Task details
Copy out the lines of the listing below word for word, from its first line through the line containing "color-picker-field is located". Leave the pictures out.

Material for this task
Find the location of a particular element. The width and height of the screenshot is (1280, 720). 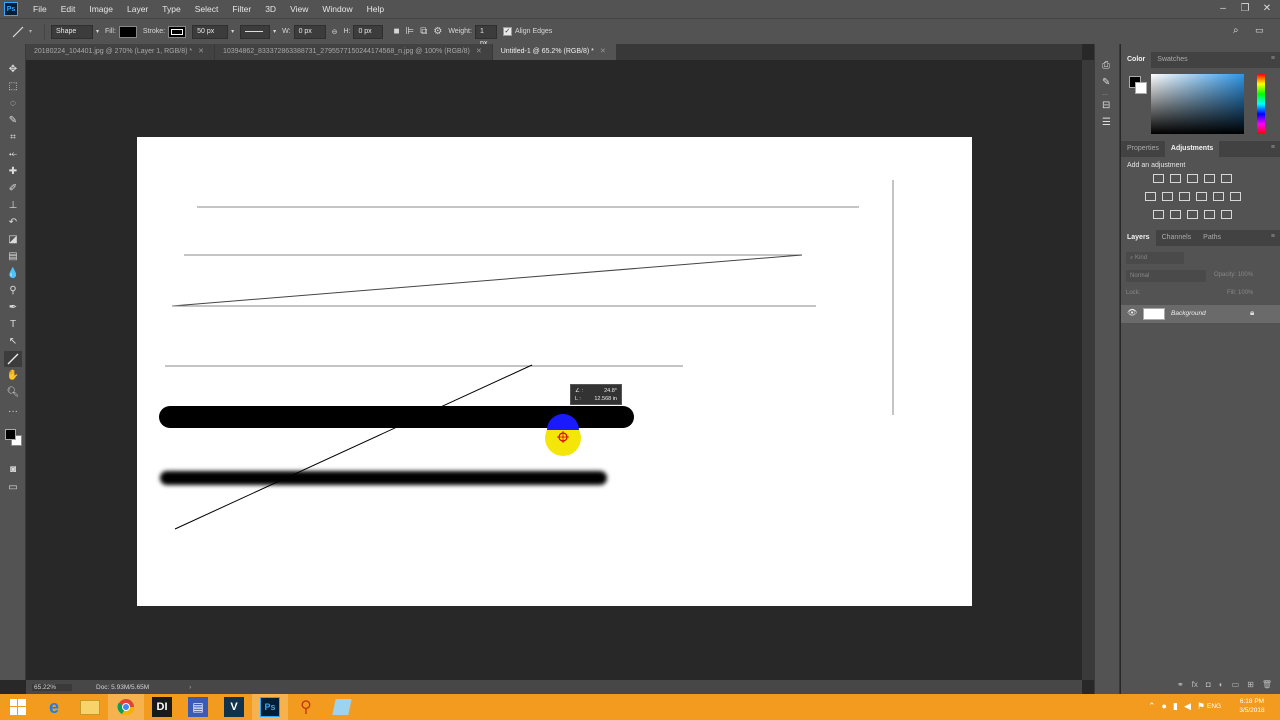

color-picker-field is located at coordinates (1198, 104).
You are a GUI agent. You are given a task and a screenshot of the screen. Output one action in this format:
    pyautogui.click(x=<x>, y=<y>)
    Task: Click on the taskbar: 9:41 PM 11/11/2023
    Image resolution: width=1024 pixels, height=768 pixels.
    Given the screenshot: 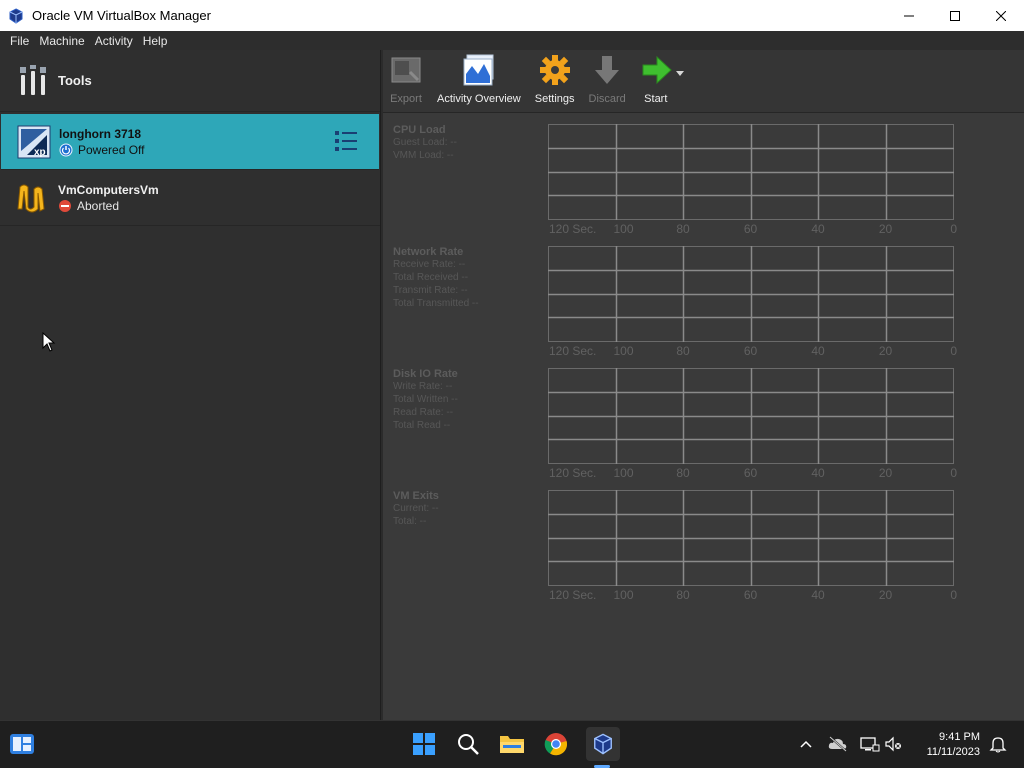 What is the action you would take?
    pyautogui.click(x=512, y=744)
    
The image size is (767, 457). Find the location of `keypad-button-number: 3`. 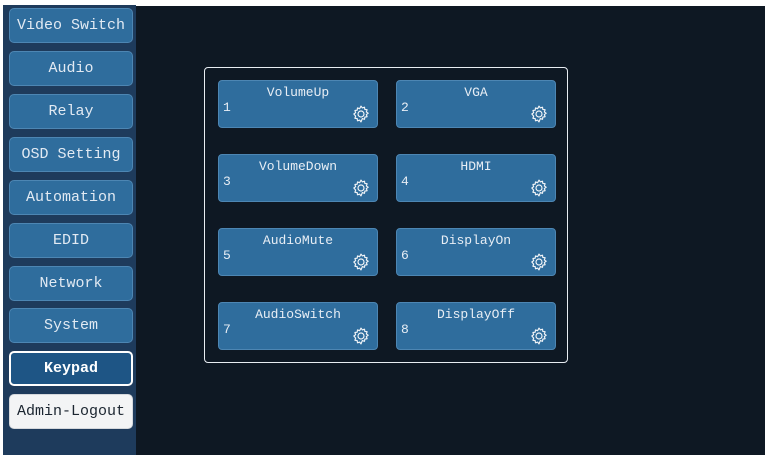

keypad-button-number: 3 is located at coordinates (227, 182).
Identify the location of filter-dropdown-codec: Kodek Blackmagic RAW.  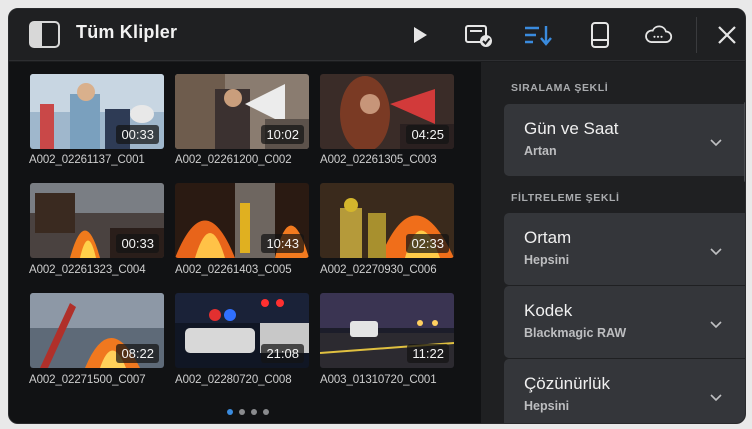
(624, 322).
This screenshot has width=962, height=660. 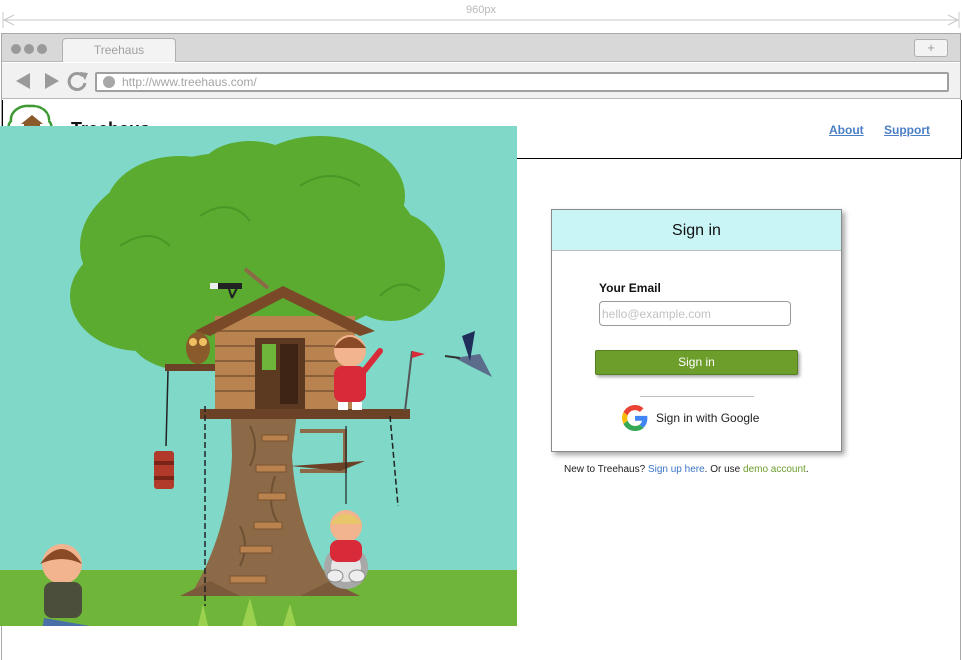 I want to click on email-field, so click(x=695, y=314).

Answer box
Find the location of a particular element. The width and height of the screenshot is (1280, 720). 

color-picker-field is located at coordinates (1198, 104).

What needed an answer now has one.